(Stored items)
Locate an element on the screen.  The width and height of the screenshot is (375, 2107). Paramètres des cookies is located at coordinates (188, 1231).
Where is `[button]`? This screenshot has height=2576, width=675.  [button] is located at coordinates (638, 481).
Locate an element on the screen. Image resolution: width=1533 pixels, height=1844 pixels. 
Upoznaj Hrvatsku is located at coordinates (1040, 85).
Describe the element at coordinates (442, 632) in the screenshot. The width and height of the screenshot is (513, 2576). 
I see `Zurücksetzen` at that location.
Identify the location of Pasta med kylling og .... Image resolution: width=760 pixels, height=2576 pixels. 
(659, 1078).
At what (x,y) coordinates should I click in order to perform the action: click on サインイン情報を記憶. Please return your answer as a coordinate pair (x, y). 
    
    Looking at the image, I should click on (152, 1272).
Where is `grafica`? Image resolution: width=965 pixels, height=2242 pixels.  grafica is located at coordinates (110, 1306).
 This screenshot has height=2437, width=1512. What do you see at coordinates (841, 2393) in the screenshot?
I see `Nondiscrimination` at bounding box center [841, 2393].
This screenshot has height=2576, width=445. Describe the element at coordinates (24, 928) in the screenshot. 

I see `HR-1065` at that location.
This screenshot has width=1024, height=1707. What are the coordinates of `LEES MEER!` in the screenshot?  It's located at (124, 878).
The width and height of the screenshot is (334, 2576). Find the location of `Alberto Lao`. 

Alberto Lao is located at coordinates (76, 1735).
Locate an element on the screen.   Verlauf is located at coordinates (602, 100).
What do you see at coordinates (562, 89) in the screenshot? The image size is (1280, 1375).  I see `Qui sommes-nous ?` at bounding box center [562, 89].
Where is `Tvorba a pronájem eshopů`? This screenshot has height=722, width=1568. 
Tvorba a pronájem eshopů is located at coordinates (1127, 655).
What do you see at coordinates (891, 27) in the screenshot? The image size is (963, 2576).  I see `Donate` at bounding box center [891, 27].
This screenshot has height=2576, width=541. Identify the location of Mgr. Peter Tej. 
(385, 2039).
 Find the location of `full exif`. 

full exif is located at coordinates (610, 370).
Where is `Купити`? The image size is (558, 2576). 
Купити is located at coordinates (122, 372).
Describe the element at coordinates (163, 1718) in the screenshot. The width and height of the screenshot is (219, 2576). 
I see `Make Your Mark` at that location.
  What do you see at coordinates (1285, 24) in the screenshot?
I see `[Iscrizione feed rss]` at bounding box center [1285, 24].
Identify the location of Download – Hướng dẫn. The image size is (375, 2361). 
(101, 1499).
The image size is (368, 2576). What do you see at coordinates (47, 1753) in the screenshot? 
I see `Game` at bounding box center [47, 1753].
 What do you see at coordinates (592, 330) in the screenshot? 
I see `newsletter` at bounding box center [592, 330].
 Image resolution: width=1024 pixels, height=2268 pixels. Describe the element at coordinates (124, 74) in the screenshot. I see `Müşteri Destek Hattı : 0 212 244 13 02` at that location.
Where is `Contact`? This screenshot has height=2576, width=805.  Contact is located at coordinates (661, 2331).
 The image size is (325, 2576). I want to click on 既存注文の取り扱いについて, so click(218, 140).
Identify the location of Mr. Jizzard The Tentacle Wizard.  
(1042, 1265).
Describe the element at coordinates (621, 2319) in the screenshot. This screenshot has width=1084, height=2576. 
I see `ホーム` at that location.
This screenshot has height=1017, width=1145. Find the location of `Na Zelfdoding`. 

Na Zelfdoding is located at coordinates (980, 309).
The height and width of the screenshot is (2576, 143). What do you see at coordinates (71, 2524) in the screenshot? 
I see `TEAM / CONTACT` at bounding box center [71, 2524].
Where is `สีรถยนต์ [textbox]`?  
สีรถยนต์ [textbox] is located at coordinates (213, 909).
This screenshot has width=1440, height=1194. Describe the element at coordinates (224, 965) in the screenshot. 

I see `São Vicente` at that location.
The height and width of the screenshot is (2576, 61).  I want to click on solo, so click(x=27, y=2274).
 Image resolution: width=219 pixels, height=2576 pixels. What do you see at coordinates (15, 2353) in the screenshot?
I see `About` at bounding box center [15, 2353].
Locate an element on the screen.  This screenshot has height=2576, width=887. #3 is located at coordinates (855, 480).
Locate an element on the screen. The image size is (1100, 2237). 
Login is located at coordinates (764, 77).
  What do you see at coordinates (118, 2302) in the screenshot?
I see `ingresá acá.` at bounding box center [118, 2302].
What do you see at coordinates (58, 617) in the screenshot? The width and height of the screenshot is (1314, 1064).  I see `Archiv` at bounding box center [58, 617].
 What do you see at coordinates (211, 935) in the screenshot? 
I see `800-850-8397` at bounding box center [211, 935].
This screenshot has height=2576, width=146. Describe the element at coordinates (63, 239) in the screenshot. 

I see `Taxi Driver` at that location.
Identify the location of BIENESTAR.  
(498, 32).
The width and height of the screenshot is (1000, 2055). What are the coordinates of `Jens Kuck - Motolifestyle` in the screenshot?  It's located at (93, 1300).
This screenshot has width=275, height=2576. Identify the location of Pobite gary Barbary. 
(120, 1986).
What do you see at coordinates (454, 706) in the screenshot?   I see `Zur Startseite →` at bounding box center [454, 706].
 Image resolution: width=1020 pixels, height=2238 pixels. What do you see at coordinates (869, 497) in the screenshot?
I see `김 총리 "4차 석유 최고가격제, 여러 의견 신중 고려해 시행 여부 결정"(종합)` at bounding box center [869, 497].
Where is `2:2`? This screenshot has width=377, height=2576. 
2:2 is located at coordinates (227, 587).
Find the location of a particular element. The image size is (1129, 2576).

GIVEN REQUEST. Put every line of the material above into a JSON list of strings, one string per line, and leave out the blank lines.

RESULT OF THE EXERCISE.
[
  "Locate an element on the screen.  The width and height of the screenshot is (375, 2107). Paramètres des cookies is located at coordinates (188, 1231).",
  "Where is `[button]`? This screenshot has height=2576, width=675.  [button] is located at coordinates (638, 481).",
  "Locate an element on the screen. Image resolution: width=1533 pixels, height=1844 pixels. ",
  "Upoznaj Hrvatsku is located at coordinates (1040, 85).",
  "Describe the element at coordinates (442, 632) in the screenshot. The width and height of the screenshot is (513, 2576). ",
  "I see `Zurücksetzen` at that location.",
  "Identify the location of Pasta med kylling og .... Image resolution: width=760 pixels, height=2576 pixels. ",
  "(659, 1078).",
  "At what (x,y) coordinates should I click in order to perform the action: click on サインイン情報を記憶. Please return your answer as a coordinate pair (x, y). ",
  "    Looking at the image, I should click on (152, 1272).",
  "Where is `grafica`? Image resolution: width=965 pixels, height=2242 pixels.  grafica is located at coordinates (110, 1306).",
  " This screenshot has height=2437, width=1512. What do you see at coordinates (841, 2393) in the screenshot?",
  "I see `Nondiscrimination` at bounding box center [841, 2393].",
  "This screenshot has height=2576, width=445. Describe the element at coordinates (24, 928) in the screenshot. ",
  "I see `HR-1065` at that location.",
  "This screenshot has width=1024, height=1707. What are the coordinates of `LEES MEER!` in the screenshot?  It's located at (124, 878).",
  "The width and height of the screenshot is (334, 2576). Find the location of `Alberto Lao`. ",
  "Alberto Lao is located at coordinates (76, 1735).",
  "Locate an element on the screen.   Verlauf is located at coordinates (602, 100).",
  "What do you see at coordinates (562, 89) in the screenshot? The image size is (1280, 1375).  I see `Qui sommes-nous ?` at bounding box center [562, 89].",
  "Where is `Tvorba a pronájem eshopů`? This screenshot has height=722, width=1568. ",
  "Tvorba a pronájem eshopů is located at coordinates (1127, 655).",
  "What do you see at coordinates (891, 27) in the screenshot? The image size is (963, 2576).  I see `Donate` at bounding box center [891, 27].",
  "This screenshot has height=2576, width=541. Identify the location of Mgr. Peter Tej. ",
  "(385, 2039).",
  " Find the location of `full exif`. ",
  "full exif is located at coordinates (610, 370).",
  "Where is `Купити`? The image size is (558, 2576). ",
  "Купити is located at coordinates (122, 372).",
  "Describe the element at coordinates (163, 1718) in the screenshot. The width and height of the screenshot is (219, 2576). ",
  "I see `Make Your Mark` at that location.",
  "  What do you see at coordinates (1285, 24) in the screenshot?",
  "I see `[Iscrizione feed rss]` at bounding box center [1285, 24].",
  "Identify the location of Download – Hướng dẫn. The image size is (375, 2361). ",
  "(101, 1499).",
  "The image size is (368, 2576). What do you see at coordinates (47, 1753) in the screenshot? ",
  "I see `Game` at bounding box center [47, 1753].",
  " What do you see at coordinates (592, 330) in the screenshot? ",
  "I see `newsletter` at bounding box center [592, 330].",
  " Image resolution: width=1024 pixels, height=2268 pixels. Describe the element at coordinates (124, 74) in the screenshot. I see `Müşteri Destek Hattı : 0 212 244 13 02` at that location.",
  "Where is `Contact`? This screenshot has height=2576, width=805.  Contact is located at coordinates (661, 2331).",
  " The image size is (325, 2576). I want to click on 既存注文の取り扱いについて, so click(218, 140).",
  "Identify the location of Mr. Jizzard The Tentacle Wizard.  ",
  "(1042, 1265).",
  "Describe the element at coordinates (621, 2319) in the screenshot. This screenshot has width=1084, height=2576. ",
  "I see `ホーム` at that location.",
  "This screenshot has height=1017, width=1145. Find the location of `Na Zelfdoding`. ",
  "Na Zelfdoding is located at coordinates (980, 309).",
  "The height and width of the screenshot is (2576, 143). What do you see at coordinates (71, 2524) in the screenshot? ",
  "I see `TEAM / CONTACT` at bounding box center [71, 2524].",
  "Where is `สีรถยนต์ [textbox]`?  ",
  "สีรถยนต์ [textbox] is located at coordinates (213, 909).",
  "This screenshot has width=1440, height=1194. Describe the element at coordinates (224, 965) in the screenshot. ",
  "I see `São Vicente` at that location.",
  "The height and width of the screenshot is (2576, 61).  I want to click on solo, so click(x=27, y=2274).",
  " Image resolution: width=219 pixels, height=2576 pixels. What do you see at coordinates (15, 2353) in the screenshot?",
  "I see `About` at bounding box center [15, 2353].",
  "Locate an element on the screen.  This screenshot has height=2576, width=887. #3 is located at coordinates (855, 480).",
  "Locate an element on the screen. The image size is (1100, 2237). ",
  "Login is located at coordinates (764, 77).",
  "  What do you see at coordinates (118, 2302) in the screenshot?",
  "I see `ingresá acá.` at bounding box center [118, 2302].",
  "What do you see at coordinates (58, 617) in the screenshot? The width and height of the screenshot is (1314, 1064).  I see `Archiv` at bounding box center [58, 617].",
  " What do you see at coordinates (211, 935) in the screenshot? ",
  "I see `800-850-8397` at bounding box center [211, 935].",
  "This screenshot has height=2576, width=146. Describe the element at coordinates (63, 239) in the screenshot. ",
  "I see `Taxi Driver` at that location.",
  "Identify the location of BIENESTAR.  ",
  "(498, 32).",
  "The width and height of the screenshot is (1000, 2055). What are the coordinates of `Jens Kuck - Motolifestyle` in the screenshot?  It's located at (93, 1300).",
  "This screenshot has width=275, height=2576. Identify the location of Pobite gary Barbary. ",
  "(120, 1986).",
  "What do you see at coordinates (454, 706) in the screenshot?   I see `Zur Startseite →` at bounding box center [454, 706].",
  " Image resolution: width=1020 pixels, height=2238 pixels. What do you see at coordinates (869, 497) in the screenshot?",
  "I see `김 총리 \"4차 석유 최고가격제, 여러 의견 신중 고려해 시행 여부 결정\"(종합)` at bounding box center [869, 497].",
  "Where is `2:2`? This screenshot has width=377, height=2576. ",
  "2:2 is located at coordinates (227, 587).",
  "Find the location of a particular element. The image size is (1129, 2576)."
]